Most of the issues result from the witches’ world, who live mostly above the dull, but functional, set of wooden shacks that make up Bucks Creek. While the townspeople’s dances are energetic, brimming with hoedowns and fiddles, especially lively in the first ensemble number, Ordinary Life, the witches, under Jane McMurtrie’s choreography, look like a cheap version of Legs and Co, dressed as 80s band Toto Coelo. Never has sexy dancing been so unsexy. And it doesn’t help that, as they strut and prance, they have to sing too, fighting to be heard over the electric guitar.
Fortunately, life below is better to listen to, and as Barbara Allen, the young woman who falls in love with John, a male witch, Lauren Jones is in fine voice, full of emotional cracks, especially in the superior number Wildflower. Jones also sounds a bit like Sinéad O’Connor in the strange but mesmerising Unthinkable. Her duets with John (the capable Glen Adamson has to sing both Rock and Country) are delights, particularly Maybe.
In contrast, Josie Benson as Conjur Woman has to powerhouse through each of her tracks, leaving nuance behind in the dust. Attacking all the songs in this way lessens the impact of Play Dirty in the second half, which could be a showstopper if we hadn’t heard Benson let loose earlier.
The songs are good, and so they should be, coming from Lindy Robbins, Dave Bassett and Steve Robson. American Robbins has written for Dua Lipa and Jason Derulo, among many others. Bassett’s biggest hit was Fight Song by Rachel Platten, while the English Robson has scored many of Ollie Murs’s hits as well as songs by One Direction and Take That.
Director Georgie Rankcom, who is behind the marvellously funny Oh, Mary! at the Trafalgar Theatre, struggles to do anything with the tepid comedy in Jonathan Prince’s book. Wills Mercado, as Barbara Allen’s brother, carries most of the jokes, but they are mainly unimaginative and only receive a perfunctory response from the audience. Dark of the Moon is also long, 15 minutes shy of three hours, and its length is at odds with all the action that arrives in Act Two, set some months after Barbara Allen and John first meet.
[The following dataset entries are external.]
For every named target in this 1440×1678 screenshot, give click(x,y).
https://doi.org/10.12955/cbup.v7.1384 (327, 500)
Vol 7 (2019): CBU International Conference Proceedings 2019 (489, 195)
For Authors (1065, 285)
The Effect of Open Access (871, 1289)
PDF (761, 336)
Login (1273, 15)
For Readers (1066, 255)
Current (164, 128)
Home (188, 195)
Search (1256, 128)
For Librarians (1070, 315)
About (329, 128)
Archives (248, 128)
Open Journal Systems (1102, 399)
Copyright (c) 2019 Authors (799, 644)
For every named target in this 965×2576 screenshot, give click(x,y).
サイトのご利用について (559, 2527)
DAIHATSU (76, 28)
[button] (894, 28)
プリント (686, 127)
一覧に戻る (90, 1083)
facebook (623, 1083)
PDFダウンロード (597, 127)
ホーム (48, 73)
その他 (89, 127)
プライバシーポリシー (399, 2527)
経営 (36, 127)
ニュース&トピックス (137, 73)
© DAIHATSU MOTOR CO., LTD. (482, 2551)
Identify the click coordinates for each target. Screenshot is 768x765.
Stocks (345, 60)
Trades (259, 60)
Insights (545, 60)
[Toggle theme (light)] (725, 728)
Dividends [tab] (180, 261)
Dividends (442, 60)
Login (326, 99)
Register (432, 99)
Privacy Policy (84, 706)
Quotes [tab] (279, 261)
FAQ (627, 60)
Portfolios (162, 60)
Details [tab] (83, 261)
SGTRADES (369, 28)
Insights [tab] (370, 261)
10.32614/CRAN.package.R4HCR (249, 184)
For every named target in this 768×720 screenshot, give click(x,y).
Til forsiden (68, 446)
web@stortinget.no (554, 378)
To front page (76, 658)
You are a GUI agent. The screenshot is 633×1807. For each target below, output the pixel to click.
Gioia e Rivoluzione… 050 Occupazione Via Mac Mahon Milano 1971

The original play’s themes of paganism and adultery have caused controversy in the United States over the years, particularly as it was often presented in schools. However, with its ideas of interracial marriage, dual heritage babies who are whisked away and mob violence, Dark of the Moon could also be seen as an allegory for a racially segregated America, although this production never leans into this reading. The witches here are very much witches. And for once, the Devil doesn’t have the best music.